• **Tugas Latihan 1**:
Menurut bagian teks, kapan Hatta resmi mundur sebagai wakil presiden?
• **Tugas Latihan 2**:
Sebutkan semua tanggal yang memuat hari dan bulan di dalam bagian teks.
• **Tugas Latihan 3**:
Tampilkan bagian teks tanpa diubah sedikit pun, mulai dari "Isu selanjutnya yang" terus sampai ke "politik di pemerintahan.".

• **Bagian Teks**:

Gesekan Pasca Demokrasi Liberal 

Isu selanjutnya yang mengawali gejolak politik besar, pasca konflik yang terlampau rumit tahun 1948, ialah memanasnya suhu politik. Pasca wacana mundurnya Hatta dengan menyerahkan surat pengundurannya pada 20 Juli 1956, lalu ditembuskan pada legislatif tanggal 23 Juli. Sampai pada akhirnya tanggal 1 Desember 1956 akhirnya beliau resmi mundur sebagai wakil presiden (Tempo, 1 April 1978). Desas-desus perpecahan politik semakin menguat, memunculkan sebuah pandangan jika terjadi perpecahan antara Soekarno dan Hatta. Ketidaksepakatan Hatta pada ide Guided Democracy (Demokrasi Terpimpin), telah menimbulkan sedikit gejolak politik di pemerintahan.

• **Bahan Terkumpul**:
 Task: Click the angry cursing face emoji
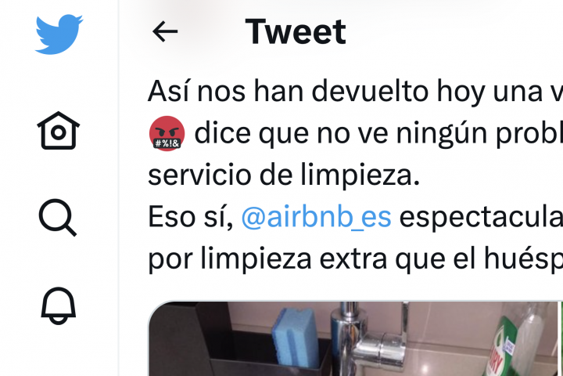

• **Hasil 1**:
1 Desember 1956

• **Hasil 2**:
20 Juli 1956, 23 Juli, 1 Desember 1956, 1 April 1978

• **Hasil 3**:
Isu selanjutnya yang mengawali gejolak politik besar, pasca konflik yang terlampau rumit tahun 1948, ialah memanasnya suhu politik. Pasca wacana mundurnya Hatta dengan menyerahkan surat pengundurannya pada 20 Juli 1956, lalu ditembuskan pada legislatif tanggal 23 Juli. Sampai pada akhirnya tanggal 1 Desember 1956 akhirnya beliau resmi mundur sebagai wakil presiden (Tempo, 1 April 1978). Desas-desus perpecahan politik semakin menguat, memunculkan sebuah pandangan jika terjadi perpecahan antara Soekarno dan Hatta. Ketidaksepakatan Hatta pada ide Guided Democracy (Demokrasi Terpimpin), telah menimbulkan sedikit gejolak politik di pemerintahan.